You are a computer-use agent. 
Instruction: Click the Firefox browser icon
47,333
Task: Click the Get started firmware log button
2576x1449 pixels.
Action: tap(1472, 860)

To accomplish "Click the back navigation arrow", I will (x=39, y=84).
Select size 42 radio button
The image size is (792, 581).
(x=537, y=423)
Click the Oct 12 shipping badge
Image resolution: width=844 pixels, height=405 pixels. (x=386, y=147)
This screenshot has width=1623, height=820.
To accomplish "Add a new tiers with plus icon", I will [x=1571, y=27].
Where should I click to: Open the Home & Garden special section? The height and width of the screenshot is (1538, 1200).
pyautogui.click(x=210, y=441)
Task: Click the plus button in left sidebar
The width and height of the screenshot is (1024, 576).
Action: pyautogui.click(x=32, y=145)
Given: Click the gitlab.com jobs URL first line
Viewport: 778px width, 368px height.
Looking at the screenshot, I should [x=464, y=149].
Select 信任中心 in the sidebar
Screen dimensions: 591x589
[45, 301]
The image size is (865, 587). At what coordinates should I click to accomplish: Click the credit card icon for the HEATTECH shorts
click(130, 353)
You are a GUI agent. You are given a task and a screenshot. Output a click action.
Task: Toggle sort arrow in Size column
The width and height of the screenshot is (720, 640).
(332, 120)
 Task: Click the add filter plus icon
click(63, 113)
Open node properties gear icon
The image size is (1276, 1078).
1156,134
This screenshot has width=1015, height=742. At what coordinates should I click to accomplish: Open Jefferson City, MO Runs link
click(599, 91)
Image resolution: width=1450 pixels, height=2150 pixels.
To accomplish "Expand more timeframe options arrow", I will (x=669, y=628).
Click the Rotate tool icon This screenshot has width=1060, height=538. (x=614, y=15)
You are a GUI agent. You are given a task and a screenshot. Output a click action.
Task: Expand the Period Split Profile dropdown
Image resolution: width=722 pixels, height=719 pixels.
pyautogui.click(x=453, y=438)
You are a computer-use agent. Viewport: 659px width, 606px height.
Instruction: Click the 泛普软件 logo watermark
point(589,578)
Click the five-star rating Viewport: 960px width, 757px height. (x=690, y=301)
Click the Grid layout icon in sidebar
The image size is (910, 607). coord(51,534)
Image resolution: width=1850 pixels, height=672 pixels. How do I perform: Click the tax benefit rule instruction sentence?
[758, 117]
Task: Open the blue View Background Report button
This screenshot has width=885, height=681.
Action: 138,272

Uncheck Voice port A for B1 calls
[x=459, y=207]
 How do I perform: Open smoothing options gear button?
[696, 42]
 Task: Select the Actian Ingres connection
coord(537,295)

**********

Extract, from the listing above, every line where the string "arrow" occurs.

**REPLY TO THE TASK**
To accomplish "Click the back navigation arrow", I will (x=39, y=84).
Task: Toggle sort arrow in Size column
To accomplish "Expand more timeframe options arrow", I will (x=669, y=628).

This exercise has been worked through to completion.